Celestia Full Node Analysis

My performance in the Blockspace Race

May 15, 2023

I performed my analysis by running a low spec server with Prometheus and Grafana and scraping my Celestia Full Node server with Node Exporter installed and running.

This is how I set my analysis stack up. Please feel free to skip to the actual analysis below.

Spec:

Celestia Full Node (ran at home)

Distro: Ubuntu 22.04

Processors: 8

RAM: 17GB

Storage: 1T SSD

Bandwidth: 250MB/s

VPS Analysis server:
Distro: Ubuntu 22.04

Processors: 1

RAM: 2GB

Storage: 40GB SSD

Bandwidth: 250MB/s

Steps to set up:

First, it’s worthwhile opening the relevant ports on each machine:

Analysis machine:

sudo ufw allow ssh 

#Port for prometheus 
sudo ufw allow 9090

#Port for grafana
sudo ufw allow 3000

sudo ufw enable
sudo ufw status

Full node machine:

# You don't want to be locked out of this server so best open ssh straight away for remote access. 

sudo ufw allow ssh 

# Port for node_exporter
sudo ufw allow 9100

# Port for exporting celestia metrics (covering all bases) 
sudo ufw allow 4318
sudo ufw enable
sudo ufw status

Running Prometheus and Grafana on a dedicated analysis server.

Download Prometheus and Extract (Promtol and Prometheus)

wget https://github.com/prometheus/prometheus/releases/download/v2.33.0/prometheus-2.33.0.linux-amd64.tar.gz
 
tar xvf prometheus-2.33.0.linux-amd64.tar.gz

Move the Prometheus binaries to /usr/local/bin

sudo cp prometheus-2.33.0.linux-amd64/prometheus /usr/local/bin/ 
sudo cp prometheus-2.33.0.linux-amd64/promtool /usr/local/bin/

Grant permissions (assumes user is ubuntu in this case)

sudo chown ubuntu:ubuntu /usr/local/bin/prometheus 
sudo chown ubuntu:ubuntu /usr/local/bin/promtool

Check version installed:

prometheus --version

promtool --version

Expected output:

Create Prometheus configuration file

sudo mkdir /etc/prometheus/ sudo nano /etc/prometheus/prometheus.yml

Note it’s important to add the IP for the machine you want to scrape, in this case the Celestia Full Node.

global:
  scrape_interval: 10s
  scrape_timeout: 3s
  evaluation_interval: 5s

scrape_configs:
  - job_name: prometheus
    static_configs:
      - targets: ['localhost:9090']

  - job_name: node_exporter
    static_configs:
      - targets: ['<your_celestia_node_ip>:9100']

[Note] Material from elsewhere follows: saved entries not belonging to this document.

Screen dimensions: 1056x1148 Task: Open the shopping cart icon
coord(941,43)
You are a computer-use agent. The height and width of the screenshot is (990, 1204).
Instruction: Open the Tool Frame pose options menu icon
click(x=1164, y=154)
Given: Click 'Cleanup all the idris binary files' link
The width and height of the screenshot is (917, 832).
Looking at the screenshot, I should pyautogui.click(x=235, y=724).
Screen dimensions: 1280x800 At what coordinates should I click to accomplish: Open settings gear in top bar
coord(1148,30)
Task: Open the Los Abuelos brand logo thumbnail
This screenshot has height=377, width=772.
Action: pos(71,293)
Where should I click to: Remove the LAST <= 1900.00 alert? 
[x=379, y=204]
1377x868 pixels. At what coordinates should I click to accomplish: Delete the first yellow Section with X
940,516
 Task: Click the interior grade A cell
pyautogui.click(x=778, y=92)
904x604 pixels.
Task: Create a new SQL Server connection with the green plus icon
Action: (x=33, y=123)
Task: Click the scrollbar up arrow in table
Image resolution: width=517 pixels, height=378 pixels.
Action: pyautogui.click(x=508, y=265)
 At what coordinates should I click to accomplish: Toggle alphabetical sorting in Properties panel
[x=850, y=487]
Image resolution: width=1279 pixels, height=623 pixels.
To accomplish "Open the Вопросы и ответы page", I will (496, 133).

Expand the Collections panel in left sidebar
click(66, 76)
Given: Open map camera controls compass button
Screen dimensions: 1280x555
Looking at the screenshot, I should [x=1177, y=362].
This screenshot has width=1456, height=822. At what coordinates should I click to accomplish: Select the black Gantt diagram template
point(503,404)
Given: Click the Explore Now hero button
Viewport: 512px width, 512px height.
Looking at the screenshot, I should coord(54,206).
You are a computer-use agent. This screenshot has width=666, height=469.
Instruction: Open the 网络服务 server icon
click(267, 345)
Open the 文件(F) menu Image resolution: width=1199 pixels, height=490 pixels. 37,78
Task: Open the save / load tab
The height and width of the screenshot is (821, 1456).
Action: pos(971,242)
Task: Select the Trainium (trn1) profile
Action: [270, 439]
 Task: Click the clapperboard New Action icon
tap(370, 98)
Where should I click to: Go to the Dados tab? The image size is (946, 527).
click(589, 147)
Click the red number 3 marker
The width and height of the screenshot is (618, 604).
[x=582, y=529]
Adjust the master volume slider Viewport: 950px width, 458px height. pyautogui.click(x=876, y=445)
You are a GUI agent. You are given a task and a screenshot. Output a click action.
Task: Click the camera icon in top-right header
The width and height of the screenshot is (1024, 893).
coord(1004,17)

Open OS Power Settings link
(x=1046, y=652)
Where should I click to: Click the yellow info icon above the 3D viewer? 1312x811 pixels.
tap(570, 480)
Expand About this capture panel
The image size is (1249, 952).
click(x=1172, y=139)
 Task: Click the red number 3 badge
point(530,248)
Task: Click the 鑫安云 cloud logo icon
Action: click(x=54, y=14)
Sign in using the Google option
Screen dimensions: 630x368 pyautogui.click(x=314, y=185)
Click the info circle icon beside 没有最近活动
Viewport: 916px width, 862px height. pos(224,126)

Create a system service for Prometheus

sudo tee /etc/systemd/system/prometheus.service << EOF
[Unit]
Description=Prometheus
Wants=network-online.target
After=network-online.target

[Service]
User=root
Type=simple
ExecStart=/usr/local/bin/prometheus \\
--config.file /etc/prometheus/prometheus.yml \\
--storage.tsdb.path /var/lib/prometheus/ \\
--web.console.templates=/etc/prometheus/consoles \\
--web.console.libraries=/etc/prometheus/console_libraries

[Install]
WantedBy=multi-user.target
EOF

Enable and Start Services

sudo systemctl daemon-reload
sudo systemctl enable prometheus
sudo systemctl start prometheus

Check prometheus is running:

sudo systemctl status prometheus

Expected output:

Grafana

Note: you can also use grafana cloud to run Grafana. I ran this locally in my case.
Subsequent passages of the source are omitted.